NEW YORK—Last week, cinephiles all over the world waited with baited breath for the unveiling of the latest best-films-of-all-time poll held by the British film magazine Sight & Sound, held every 10 years since 1952. Orson Welles's Citizen Kane (1941) had stood unchallenged as the top vote-getter since 1962 (Vittorio De Sica's Bicycle Thieves (1947) was the victor of the inaugural Sight and Sound poll); would it hold onto its reign at the top this year?
Nope, it turns out.
Alfred Hitchcock's Vertigo (1958) became the new champ this year, at least in the critics' poll, leading to all sorts of triumphant hurrahs as well as the usual contingent of dissenters. (In the directors' poll, Yasujiro Ozu's Tokyo Story (1953) emerged No. 1, with Vertigo placing seventh.)

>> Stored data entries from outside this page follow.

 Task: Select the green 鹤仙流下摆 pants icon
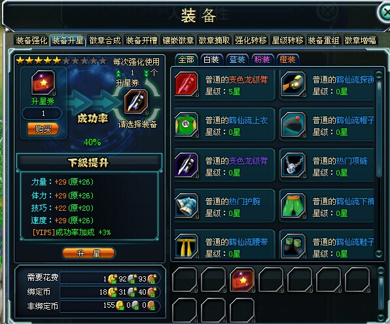click(x=293, y=206)
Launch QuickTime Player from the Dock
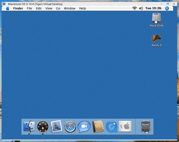179x142 pixels. click(111, 126)
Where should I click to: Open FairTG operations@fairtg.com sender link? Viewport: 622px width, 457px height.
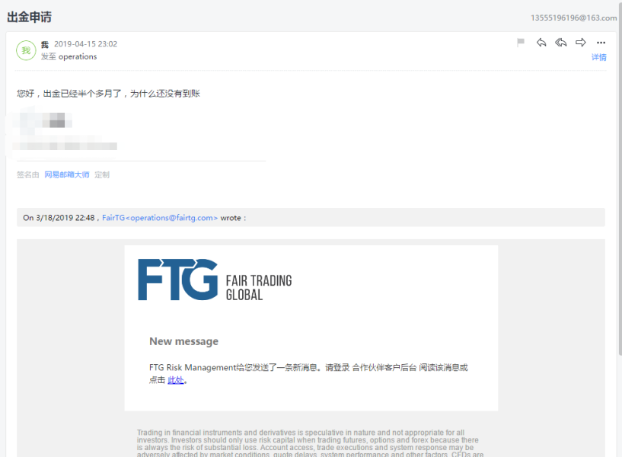[160, 218]

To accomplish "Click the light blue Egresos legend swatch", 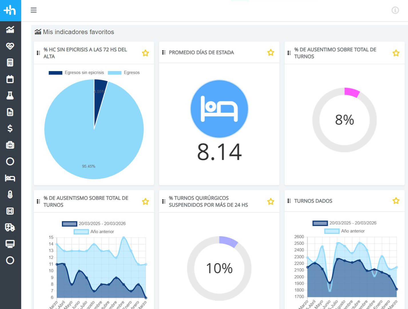I will click(x=114, y=73).
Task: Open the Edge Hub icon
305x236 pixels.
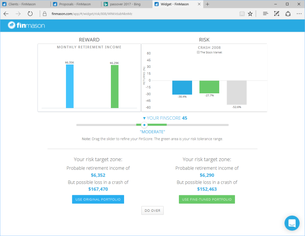Action: (x=265, y=14)
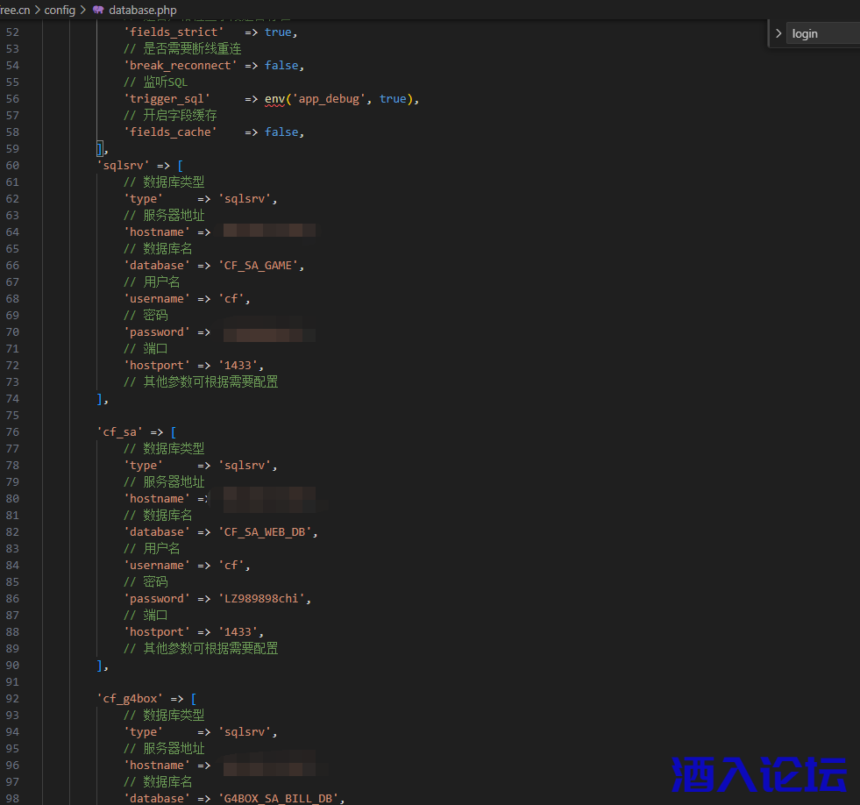The width and height of the screenshot is (860, 805).
Task: Select the ree.cn breadcrumb segment
Action: [14, 10]
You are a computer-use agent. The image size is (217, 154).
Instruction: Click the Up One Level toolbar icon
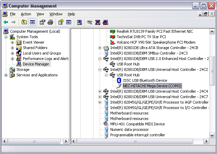(24, 22)
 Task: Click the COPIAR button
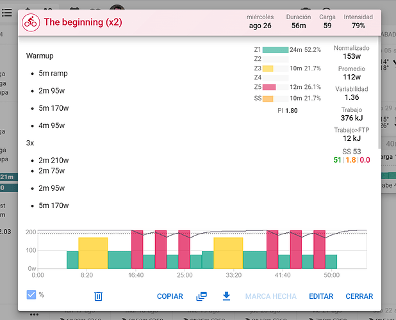point(170,296)
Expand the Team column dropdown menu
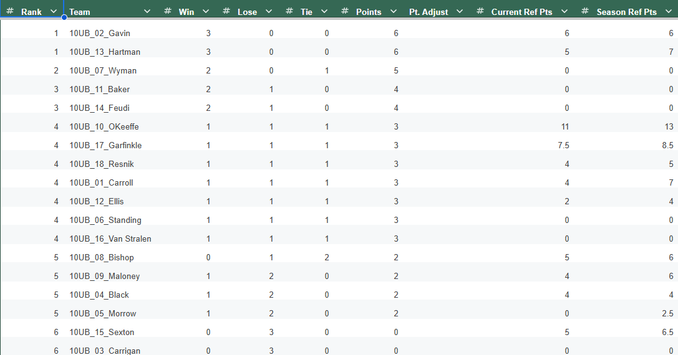 147,12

As everyone was trying to weigh in on this supposed seismic shift in critical opinion, The House Next Door, the blog offshoot of Slant Magazine—both of which feature my own pieces of film criticism—began a new series in which it offered up the ballots of those contributors who had not been asked to participate in the Sight & Sound poll. My own ballot went up yesterday, for those who are curious as to what I consider my personal Top 10. It's not entirely the straight-from-my-gut lineup that my introduction suggests; I did engage in some contemplation over my choices. But all of the films I list have had some kind of profound effect on me in some way, as I tried to describe in each entry. So I'm happy with this list (though, of course, I'm hardly bound by this particular personal canon, reserving the right to alter it at the flip of a switch if I felt like it).
You know who else was happy with this list? A certain legendary film critic who, among other things, I met last year at a festival bearing his name, if this tweet from him is any indication...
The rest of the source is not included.